TASK GOAL:
Write out each record below exactly, without pictures.

RECORD EXCERPTS:
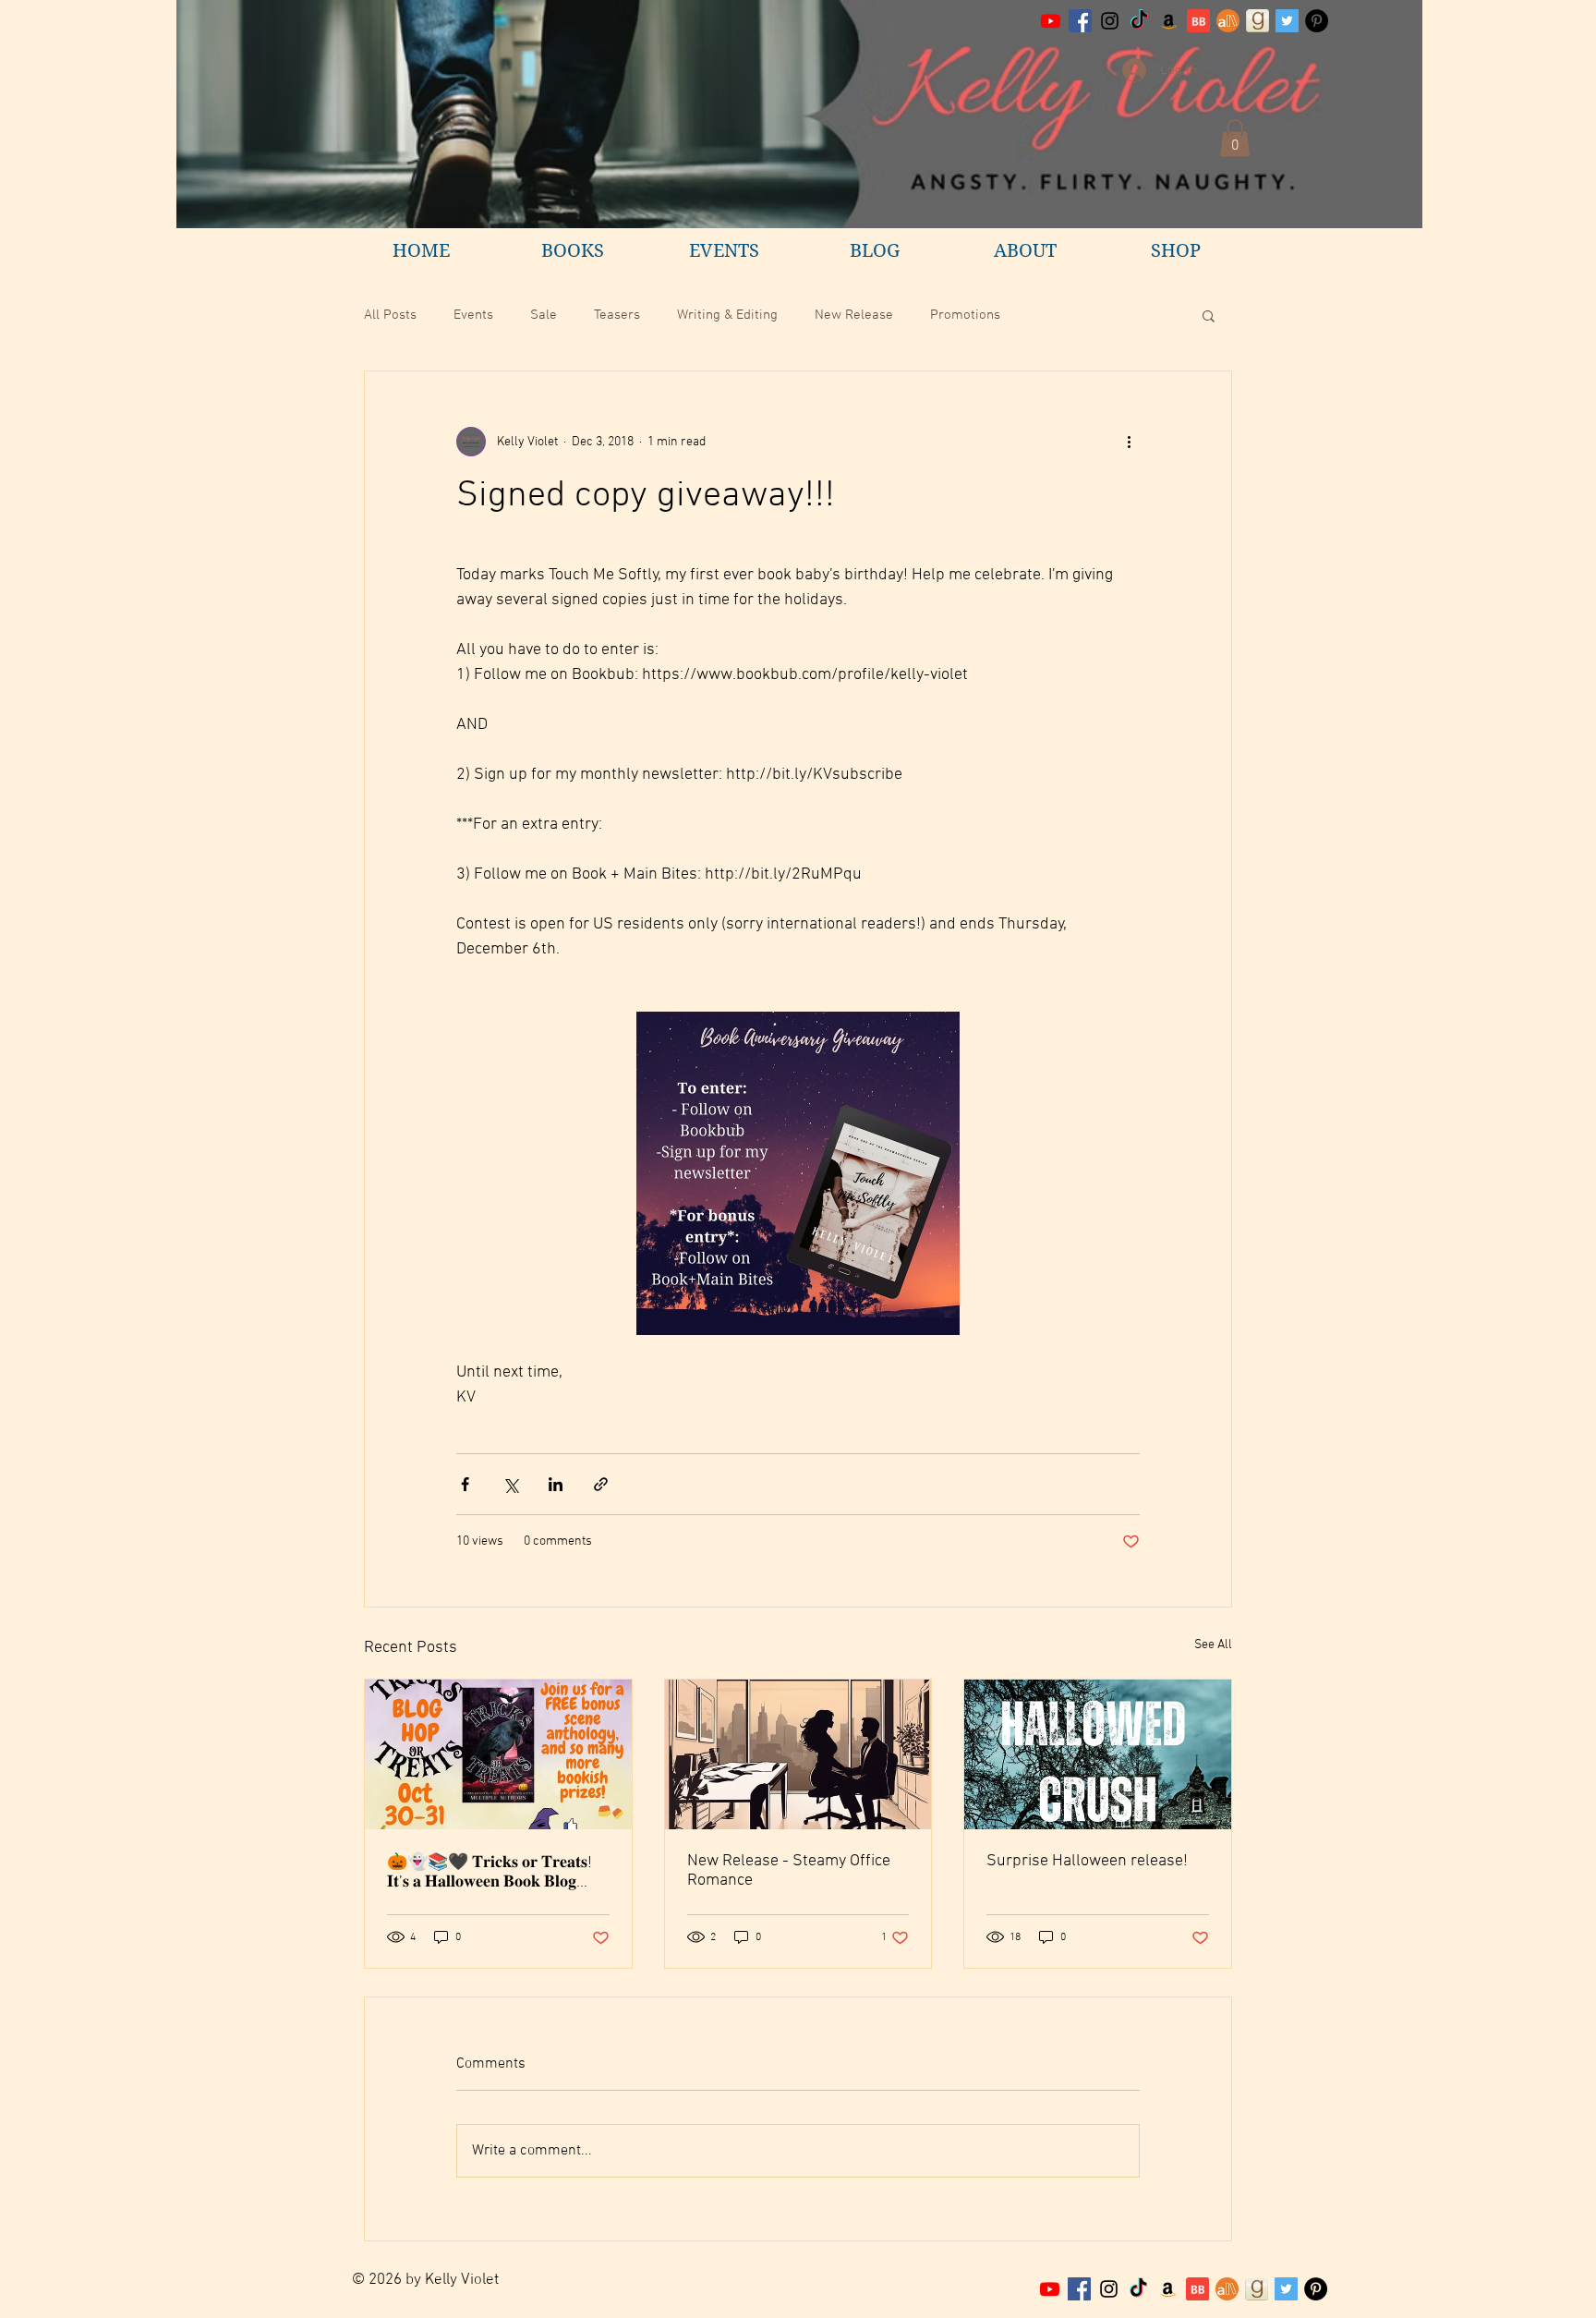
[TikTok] (1139, 20)
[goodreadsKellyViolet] (1257, 20)
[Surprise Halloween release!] (1097, 1754)
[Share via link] (601, 1484)
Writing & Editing (727, 315)
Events (473, 315)
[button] (1235, 138)
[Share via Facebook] (465, 1484)
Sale (543, 315)
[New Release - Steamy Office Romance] (798, 1754)
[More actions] (1129, 442)
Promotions (965, 315)
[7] (1227, 2288)
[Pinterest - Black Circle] (1316, 20)
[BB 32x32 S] (1198, 20)
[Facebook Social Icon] (1080, 20)
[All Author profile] (1227, 20)
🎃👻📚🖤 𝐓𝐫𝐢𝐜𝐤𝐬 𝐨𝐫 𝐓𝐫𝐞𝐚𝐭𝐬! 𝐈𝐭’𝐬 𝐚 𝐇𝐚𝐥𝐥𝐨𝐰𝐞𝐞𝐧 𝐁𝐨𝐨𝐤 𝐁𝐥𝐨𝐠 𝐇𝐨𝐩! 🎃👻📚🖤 (489, 1872)
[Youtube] (1050, 20)
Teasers (617, 315)
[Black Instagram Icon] (1109, 20)
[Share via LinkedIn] (555, 1484)
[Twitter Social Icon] (1287, 20)
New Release (854, 315)
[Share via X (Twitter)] (510, 1484)
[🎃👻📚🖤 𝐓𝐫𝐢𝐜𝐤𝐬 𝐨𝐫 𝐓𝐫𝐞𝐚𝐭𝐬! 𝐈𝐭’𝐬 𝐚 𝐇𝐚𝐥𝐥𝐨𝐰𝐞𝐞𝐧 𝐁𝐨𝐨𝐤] (498, 1754)
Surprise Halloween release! (1087, 1861)
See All (1213, 1645)
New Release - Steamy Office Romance (788, 1870)
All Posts (390, 315)
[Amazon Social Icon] (1168, 20)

OUTPUT BELOW:
[TikTok] (1139, 20)
[goodreadsKellyViolet] (1257, 20)
[Surprise Halloween release!] (1097, 1754)
[Share via link] (601, 1484)
Writing & Editing (727, 315)
Events (473, 315)
[button] (1235, 138)
[Share via Facebook] (465, 1484)
Sale (543, 315)
[New Release - Steamy Office Romance] (798, 1754)
[More actions] (1129, 442)
Promotions (965, 315)
[7] (1227, 2288)
[Pinterest - Black Circle] (1316, 20)
[BB 32x32 S] (1198, 20)
[Facebook Social Icon] (1080, 20)
[All Author profile] (1227, 20)
🎃👻📚🖤 𝐓𝐫𝐢𝐜𝐤𝐬 𝐨𝐫 𝐓𝐫𝐞𝐚𝐭𝐬! 𝐈𝐭’𝐬 𝐚 𝐇𝐚𝐥𝐥𝐨𝐰𝐞𝐞𝐧 𝐁𝐨𝐨𝐤 𝐁𝐥𝐨𝐠 𝐇𝐨𝐩! 🎃👻📚🖤 (489, 1872)
[Youtube] (1050, 20)
Teasers (617, 315)
[Black Instagram Icon] (1109, 20)
[Share via LinkedIn] (555, 1484)
[Twitter Social Icon] (1287, 20)
New Release (854, 315)
[Share via X (Twitter)] (510, 1484)
[🎃👻📚🖤 𝐓𝐫𝐢𝐜𝐤𝐬 𝐨𝐫 𝐓𝐫𝐞𝐚𝐭𝐬! 𝐈𝐭’𝐬 𝐚 𝐇𝐚𝐥𝐥𝐨𝐰𝐞𝐞𝐧 𝐁𝐨𝐨𝐤] (498, 1754)
Surprise Halloween release! (1087, 1861)
See All (1213, 1645)
New Release - Steamy Office Romance (788, 1870)
All Posts (390, 315)
[Amazon Social Icon] (1168, 20)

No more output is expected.